Transportation City Centre

Paris is very compact and you can’t walk more than a couple blocks without coming across a metro or bus stop. Individual tickets are 1.80, so it’s cheaper and more convenient to buy a carnet, a book of ten tickets, for 14.10. Alternatively you can buy unlimited metro passes good for 1, 2, 3, or 5 days. Metro machines operate in multiple languages, including English.
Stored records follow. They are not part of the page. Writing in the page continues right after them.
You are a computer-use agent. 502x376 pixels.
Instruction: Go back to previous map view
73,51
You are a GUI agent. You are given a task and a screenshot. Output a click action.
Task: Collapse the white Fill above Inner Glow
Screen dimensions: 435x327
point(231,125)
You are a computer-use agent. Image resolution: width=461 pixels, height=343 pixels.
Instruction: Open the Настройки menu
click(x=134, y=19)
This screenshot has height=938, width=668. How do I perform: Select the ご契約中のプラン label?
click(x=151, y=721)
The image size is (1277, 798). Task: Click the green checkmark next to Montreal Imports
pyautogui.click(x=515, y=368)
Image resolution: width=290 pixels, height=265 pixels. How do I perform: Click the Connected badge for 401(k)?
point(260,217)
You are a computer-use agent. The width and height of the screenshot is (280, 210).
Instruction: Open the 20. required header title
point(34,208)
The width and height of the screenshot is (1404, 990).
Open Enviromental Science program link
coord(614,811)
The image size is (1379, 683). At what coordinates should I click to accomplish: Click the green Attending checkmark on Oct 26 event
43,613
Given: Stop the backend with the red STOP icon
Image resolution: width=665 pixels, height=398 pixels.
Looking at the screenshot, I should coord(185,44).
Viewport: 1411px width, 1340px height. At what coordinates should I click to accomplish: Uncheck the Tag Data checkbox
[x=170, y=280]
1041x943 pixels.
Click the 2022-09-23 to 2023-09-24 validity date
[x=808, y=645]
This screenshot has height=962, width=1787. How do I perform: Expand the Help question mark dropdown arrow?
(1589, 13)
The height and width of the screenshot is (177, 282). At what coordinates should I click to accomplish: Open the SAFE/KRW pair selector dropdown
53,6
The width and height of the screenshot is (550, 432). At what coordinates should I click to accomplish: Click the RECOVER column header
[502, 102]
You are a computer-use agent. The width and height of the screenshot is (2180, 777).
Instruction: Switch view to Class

  • The Paris Museum Pass is available for 2, 4, or 6 days, and offers free access to over 30 museums in Paris, including the Louvre, Musée d’Orsay, Sainte-Chappelle, Arc de Triomphe, Panthéon, Centre Pompidou, and Musée Rodin. You can buy it online at http://en.parismuseumpass.com/
  • The Paris Pass is available for 2, 3, or 5 days and offers free entry to over 60 attractions in Paris (including those in the Museum Pass), and fast-track options to the Louvre, Musée d’Orsay, and Centre Pompidou, and unlimited access to public transport. You can buy it online at https://www.parispass.com/

Payments and withdrawals

At the markets and smaller shops like boulangeries, cash is the way to pay. Most other places in Paris accept credit cards, and it is incredibly easy to split checks. ATMs are also plentiful, with the big French banks including Societe General, BNP Paribas, and HSBC.

Local customs

  • When entering any establishment, say “bonjour” (hello) before anything else,and say “merci, au revoir” (thank you, goodbye) before leaving. These are essential manners in French culture and not doing so is considered very impolite.
  • On the first Sunday of every month, many museums offer free admission to the public.
  •  French meals are about enjoying food and company, so feel free to take your time and linger over a coffee after dessert. Two-hour lunches and four-hour dinners are not uncommon.
  • Because of the above, waiters will not bring the bill (l’addition) to you until you ask for it.
  • Lunch is usually served between 12 and 3 pm, and dinner begins around 7pm, though most people eat closer to 8 or 9 pm. Some restaurants will close between lunch and dinner services.
  • Shops in Paris are often closed Sunday, Monday, or both. Be sure to check opening times before you trek across town to your intended restaurant, museum, etc.
  • The metro is not open 24/7, yet. Trains start running at 5:30 am and close at 1 am during the week, 2 am on Friday and Saturday nights. However, to be on the safe side, especially if you have a connection, it’s wise to get to the metro station about half an hour before it closes.

**All prices and details are correct at time of publication and are subject to change without notice.